### Source data
▬▬▬
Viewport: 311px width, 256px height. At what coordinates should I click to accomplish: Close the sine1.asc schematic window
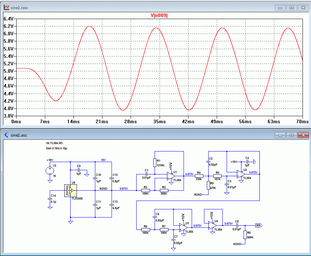pos(303,135)
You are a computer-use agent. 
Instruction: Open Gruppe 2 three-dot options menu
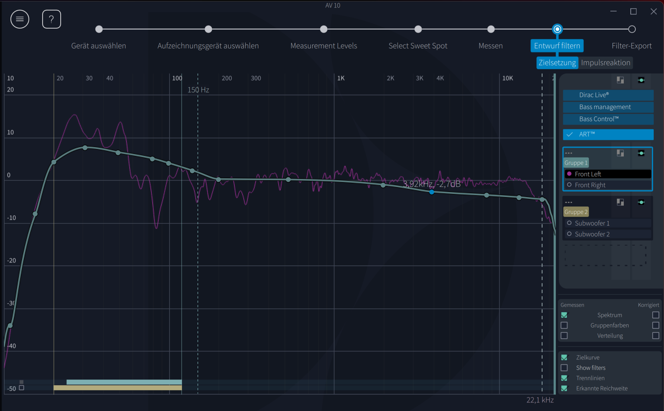(569, 202)
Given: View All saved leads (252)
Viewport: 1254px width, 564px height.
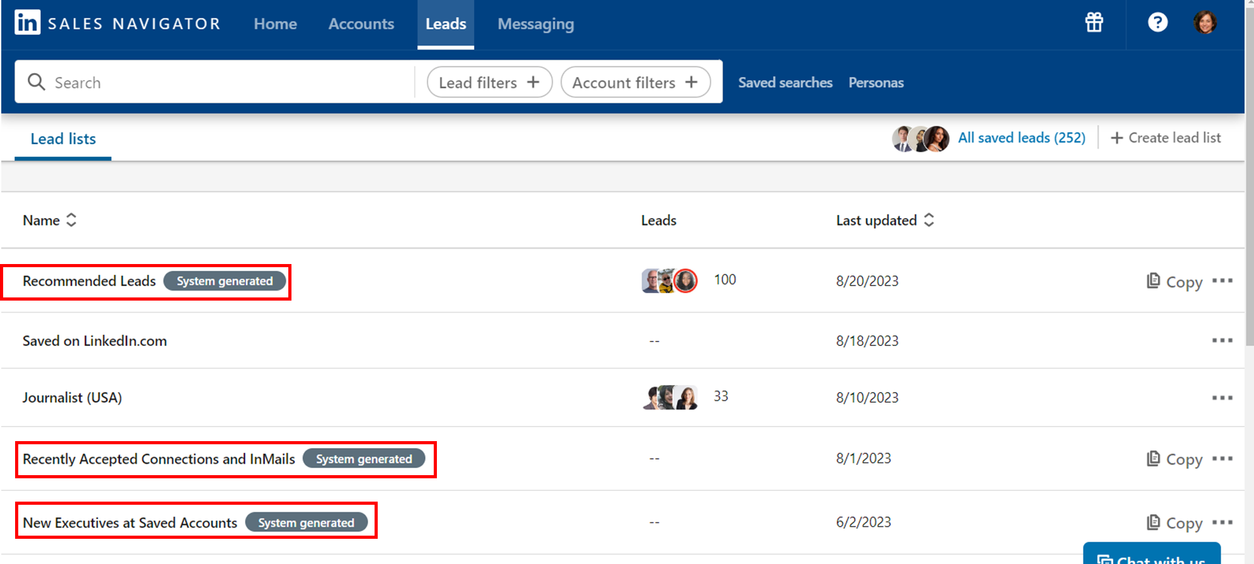Looking at the screenshot, I should point(1021,138).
▬▬▬
### The problem
Make an exact copy of all the material, but keep the pictures out of it.

### Solution
Viewport: 311px width, 256px height. At what coordinates should I click to accomplish: Close the sine1.asc schematic window
pos(303,135)
You are a computer-use agent. 
Instruction: Open Gruppe 2 three-dot options menu
(569, 202)
Given: View All saved leads (252)
Viewport: 1254px width, 564px height.
Looking at the screenshot, I should point(1021,138).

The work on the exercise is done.